Sunday, April 07, 2013

Sun System Bus Sizing

This is an older posting I made to the original Solaris Troubleshooting site. The information is a little dated in terms of available hardware options, but the concepts and philosophy are the same.

The system bus has a fixed bandwidth. Too many devices on the bus can create more traffic than the bus can handle, which results in contention and packet loss.

prtdiag -v reports on many system bus configuration issues. It is possible to see if the bus is overloaded by adding up the reported capacities of the devices on a bus and seeing if they exceed the capacity of the bus.

Where possible, similar cards can be placed on the same board so that the interrupts are directed to the same CPU (and associated caches).

This is a table of typical system bus capacities:

Bus Speed Width Burst
Bandwidth
Sustained
Bandwidth
MBus 33MHz 64 bit 264 MB/s 86 MB/s
MBus 36MHz 64 bit 288 MB/s 94 MB/s
MBus 40MHz 64 bit 320 MB/s 105 MB/s
MBus 50MHz 64 bit 400 MB/s 130 MB/s
XDBus 40MHz 64 bit 320 MB/s 250 MB/s
XDBus 50MHz 64 bit 400 MB/s 312 MB/s
UPA 72MHz 128 bit 1.15 GB/s 1 GB/s
UPA 83.5MHz 128 bit 1.3 GB/s 1.2 GB/s
UPA 100MHz 128 bit 1.5 GB/s 1.44 GB/s
Gigaplane 83.5MHz 256 bit 2.6 GB/s 2.5 GB/s
GigaplaneXB 100MHz 1024 bit 12.8 GB/s 12.8 GB/s

Peripheral Buses

The two peripheral buses on Sun systems are Sbus and PCI bus. Sbus runs at 20-25MHz and comes in 32 or 64 bit sizes. Peak Sbus bandwidth is 200 MB/s. The venerable Sbus has been retired in favor of the newer PCI bus as PCI bus performance has improved.

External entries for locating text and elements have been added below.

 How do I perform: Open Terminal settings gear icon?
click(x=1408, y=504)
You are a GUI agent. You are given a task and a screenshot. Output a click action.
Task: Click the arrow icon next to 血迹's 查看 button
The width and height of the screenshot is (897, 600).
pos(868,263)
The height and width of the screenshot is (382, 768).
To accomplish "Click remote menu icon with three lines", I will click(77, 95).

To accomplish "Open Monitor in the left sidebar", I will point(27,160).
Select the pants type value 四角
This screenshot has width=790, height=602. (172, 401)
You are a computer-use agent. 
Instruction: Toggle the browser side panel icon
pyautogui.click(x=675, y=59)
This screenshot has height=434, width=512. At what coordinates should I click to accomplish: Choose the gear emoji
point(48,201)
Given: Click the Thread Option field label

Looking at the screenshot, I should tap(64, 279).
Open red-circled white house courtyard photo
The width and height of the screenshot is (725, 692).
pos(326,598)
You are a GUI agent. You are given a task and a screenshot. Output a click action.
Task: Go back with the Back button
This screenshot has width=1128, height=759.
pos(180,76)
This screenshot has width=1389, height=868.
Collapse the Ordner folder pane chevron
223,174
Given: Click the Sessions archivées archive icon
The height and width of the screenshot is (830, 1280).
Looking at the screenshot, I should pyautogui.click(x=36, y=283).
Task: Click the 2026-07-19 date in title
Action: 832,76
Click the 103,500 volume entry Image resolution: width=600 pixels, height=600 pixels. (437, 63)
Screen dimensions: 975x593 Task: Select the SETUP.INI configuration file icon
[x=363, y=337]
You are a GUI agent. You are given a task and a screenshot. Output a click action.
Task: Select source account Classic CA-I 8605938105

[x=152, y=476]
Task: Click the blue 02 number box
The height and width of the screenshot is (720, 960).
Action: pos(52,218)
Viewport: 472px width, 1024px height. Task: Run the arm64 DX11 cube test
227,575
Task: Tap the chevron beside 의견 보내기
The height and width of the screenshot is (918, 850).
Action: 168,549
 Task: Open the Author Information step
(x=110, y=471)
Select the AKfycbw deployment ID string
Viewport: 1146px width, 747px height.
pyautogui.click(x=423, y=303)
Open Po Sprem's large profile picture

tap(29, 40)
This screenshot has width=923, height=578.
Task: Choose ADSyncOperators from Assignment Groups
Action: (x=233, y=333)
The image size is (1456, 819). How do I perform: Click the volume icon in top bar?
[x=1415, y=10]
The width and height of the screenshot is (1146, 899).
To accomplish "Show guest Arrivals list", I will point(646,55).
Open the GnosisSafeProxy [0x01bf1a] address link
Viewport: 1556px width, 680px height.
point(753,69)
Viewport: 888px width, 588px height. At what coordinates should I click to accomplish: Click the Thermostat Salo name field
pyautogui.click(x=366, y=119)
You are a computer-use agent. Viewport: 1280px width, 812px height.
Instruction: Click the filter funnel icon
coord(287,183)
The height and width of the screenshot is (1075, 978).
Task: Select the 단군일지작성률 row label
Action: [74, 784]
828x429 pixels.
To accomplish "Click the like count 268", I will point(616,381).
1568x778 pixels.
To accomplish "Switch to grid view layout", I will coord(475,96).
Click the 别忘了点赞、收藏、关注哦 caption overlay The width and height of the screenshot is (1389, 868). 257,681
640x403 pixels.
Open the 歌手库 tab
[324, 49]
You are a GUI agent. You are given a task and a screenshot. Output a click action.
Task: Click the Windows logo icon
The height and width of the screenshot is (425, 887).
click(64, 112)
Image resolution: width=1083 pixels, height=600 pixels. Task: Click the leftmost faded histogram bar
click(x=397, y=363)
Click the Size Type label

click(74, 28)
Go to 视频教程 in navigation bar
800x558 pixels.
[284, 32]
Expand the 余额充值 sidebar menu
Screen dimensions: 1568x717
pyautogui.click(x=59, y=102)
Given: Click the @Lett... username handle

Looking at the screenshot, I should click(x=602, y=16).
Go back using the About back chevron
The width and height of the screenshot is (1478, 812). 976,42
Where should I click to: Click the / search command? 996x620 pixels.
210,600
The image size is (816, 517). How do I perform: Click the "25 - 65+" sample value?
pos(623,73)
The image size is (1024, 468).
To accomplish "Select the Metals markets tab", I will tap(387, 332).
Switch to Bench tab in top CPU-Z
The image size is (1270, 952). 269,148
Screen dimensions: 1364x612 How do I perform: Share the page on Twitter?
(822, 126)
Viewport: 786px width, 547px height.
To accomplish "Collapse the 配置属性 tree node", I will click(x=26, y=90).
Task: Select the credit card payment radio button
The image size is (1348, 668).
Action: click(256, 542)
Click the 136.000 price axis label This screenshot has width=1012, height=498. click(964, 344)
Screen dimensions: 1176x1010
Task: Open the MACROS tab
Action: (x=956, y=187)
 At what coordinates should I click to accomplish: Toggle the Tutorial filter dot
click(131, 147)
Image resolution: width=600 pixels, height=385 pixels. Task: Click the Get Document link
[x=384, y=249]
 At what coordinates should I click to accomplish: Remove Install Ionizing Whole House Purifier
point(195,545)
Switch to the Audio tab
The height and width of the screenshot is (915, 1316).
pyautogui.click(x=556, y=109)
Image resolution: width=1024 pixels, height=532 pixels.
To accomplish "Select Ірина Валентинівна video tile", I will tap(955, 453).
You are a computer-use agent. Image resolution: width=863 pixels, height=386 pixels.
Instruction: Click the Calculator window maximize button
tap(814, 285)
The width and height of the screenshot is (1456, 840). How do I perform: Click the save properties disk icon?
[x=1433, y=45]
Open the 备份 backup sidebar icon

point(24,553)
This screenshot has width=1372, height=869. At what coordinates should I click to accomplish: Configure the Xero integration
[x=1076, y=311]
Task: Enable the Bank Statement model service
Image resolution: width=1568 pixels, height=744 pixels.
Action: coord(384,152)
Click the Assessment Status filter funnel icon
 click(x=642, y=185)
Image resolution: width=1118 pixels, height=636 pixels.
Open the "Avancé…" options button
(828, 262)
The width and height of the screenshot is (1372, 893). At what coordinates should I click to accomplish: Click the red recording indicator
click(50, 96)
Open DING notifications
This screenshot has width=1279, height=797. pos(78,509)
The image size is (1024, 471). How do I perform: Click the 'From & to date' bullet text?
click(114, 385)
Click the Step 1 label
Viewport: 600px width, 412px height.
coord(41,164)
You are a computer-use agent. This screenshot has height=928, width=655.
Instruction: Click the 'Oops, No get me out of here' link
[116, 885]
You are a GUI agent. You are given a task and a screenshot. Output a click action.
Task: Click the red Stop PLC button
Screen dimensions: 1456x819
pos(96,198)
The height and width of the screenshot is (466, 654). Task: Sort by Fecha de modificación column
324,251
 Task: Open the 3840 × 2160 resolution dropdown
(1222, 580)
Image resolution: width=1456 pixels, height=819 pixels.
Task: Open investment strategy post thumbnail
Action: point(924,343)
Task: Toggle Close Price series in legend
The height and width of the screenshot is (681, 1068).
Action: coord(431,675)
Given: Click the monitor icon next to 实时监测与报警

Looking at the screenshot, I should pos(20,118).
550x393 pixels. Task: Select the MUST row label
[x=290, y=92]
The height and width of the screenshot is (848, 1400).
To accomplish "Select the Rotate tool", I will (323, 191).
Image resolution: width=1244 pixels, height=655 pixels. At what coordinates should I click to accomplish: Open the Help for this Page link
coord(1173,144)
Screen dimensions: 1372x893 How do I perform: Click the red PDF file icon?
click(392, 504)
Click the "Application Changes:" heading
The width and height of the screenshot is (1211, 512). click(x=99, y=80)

PCI buses runs at 33 or 66MHz and may be 32 or 64 bit. The peak PCI bus bandwidth is 528 MB/s for 64-bit buses at 66MHz.

(For desktop PC hardware, 33MHz PCI buses are still common. 33 MHz buses have peak bandwidths of 264 MB/s for 64-bit and 132 MB/s for 32-bit.)

Newer PCI-x buses run at 133MHz and allow up to 1066 MB/s. PCI-x 2.0 defines clock rates of 266MHz and 533MHz, with peak bandwidths of 2.1 GB/s and 4.2 GB/s, respectively.

Low profile PCI buses are becoming more common, since their smaller form factor fits well with the increasing miniaturization of the system. Low profile PCI comes in MD1 and MD2 flavors, with the primary difference being the shorter length of the MD1 cards. Currently, they do not support 64-bit PCI extensions.

Mini PCI cards are also produced for use in portable and sealed case computers. They are small in size, do not support 64-bit extensions and have a different connector layout, but still otherwise follow the PCI standard.

SCSI Bus

SCSI buses can operate at one of these speeds:
  • 4 MB/s (asynchronous)
  • 5 MB/s (synchronous)
  • 10 MB/s (fast)
  • 20 MB/s (ultra, fast/wide or fast-20)
  • 40 MB/s (ultra/wide or narrow ultra-2)
  • 80MB/s (wide ultra-2)
  • 160 MB/s (ultra-3 or ultra-160)
  • 320 MB/s (ultra-320)
SCSI buses and devices negotiate speed between the controller and the devices on the chain. prtconf can report information that can be used to determine the speed of a particular device.

The scsi_options parameter can be set in the /etc/system file to limit bus speed or set other characteristics. Check device documentation to determine if these settings need to be specified.

SCSI chains may be made of single-ended (SE) or differential connections. Differential connections come in low voltage (LVD) and high voltage (HVD) variants. SE, LVD, and HVD should not be mixed, as this may damage the equipment.

Differential connections permit longer chains, but the hardware is usually more expensive. Single-ended chains must be less than 6m in length; LVD chains must be less than 12m in length; HVD chains must be less than 20m for synchronous connections or 25m for asynchronous connections. (Remember that chain length includes the length of the connectors and cabling in the devices, not just the external cable.)

Starting with Ultra 2, only differential connections are available. Only LVD is available for Ultra160 or Ultra320.

The SCSI target numbers represent attachment points on the SCSI chain. Each target number may include as many as 8 devices (luns or logical unit numbers). Embedded SCSI devices only include one lun.

Higher target numbers receive better service. On a narrow bus, the target priorities run 7 -> 0. On a wide bus, they run 7 -> 0, then 15 -> 8. The host adapter is usually 7. This can cause problems where busy disks and tape devices share a SCSI bus, since tape devices are usually assigned target 6.